Nineteenth-century England witnessed the emergence of the modern police force, and “The Red-Headed League” is one of many Sherlock Holmes stories that familiarized the public with the new business of solving crimes. Modern police forces didn’t exist in England until 1829, and even then the police were more concerned with preserving public order than investigating crimes committed by unknown perpetrators. Londoners had become more familiar with police and detectives by the time Doyle wrote “The Red-Headed League,” but detectives weren’t especially admired, especially in the wake of the brutal and unsolved Jack the Ripper slayings in the late 1880s. English novelists Charles Dickens and Wilkie Collins both wrote novels featuring detectives long before Doyle invented Sherlock Holmes, but their detectives acted more like hyperactive cops than rational professionals.
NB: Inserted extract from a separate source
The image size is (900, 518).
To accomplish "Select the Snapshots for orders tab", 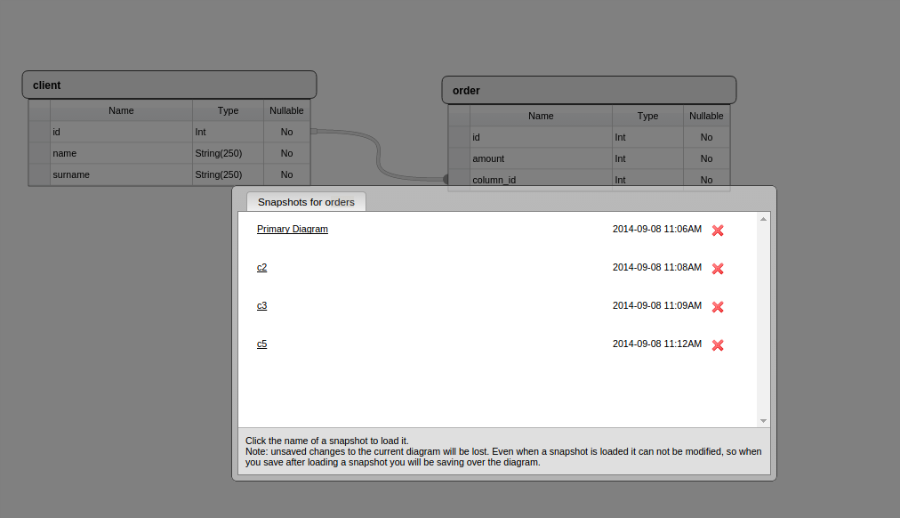I will click(306, 202).
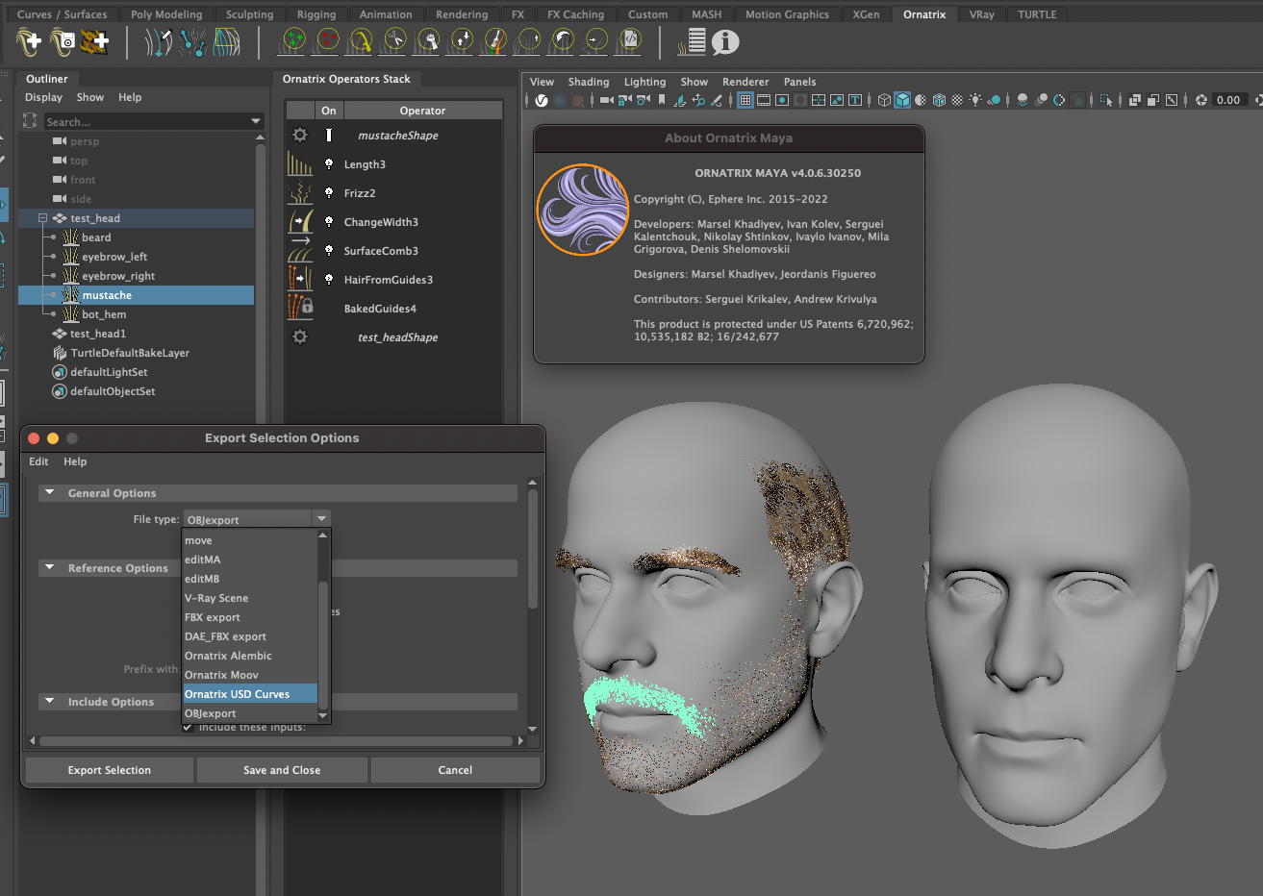Collapse the General Options section

tap(50, 493)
Doyle makes fun of such detectives in “The Red-Headed League” when Holmes refers to Detective Jones as a brave man but “an absolute imbecile.” Subtly ribbing the contemporary police detectives was Doyle’s way of calling for changes in the profession, particularly the way in which crime solvers worked. Even though Sherlock Holmes does Detective Jones’s work for him, Jones can’t quite bring himself to admit Holmes’s superior crime-solving strategy, remarking instead that Holmes has the potential to be a good detective. Watson’s skepticism of Holmes before readers discover that Holmes was right all along actually lends credence to this new, almost scientific method of solving crimes. Thus Doyle is both playing off the emergence of the detective in public consciousness and trying to stir that same public into demanding more from their police forces.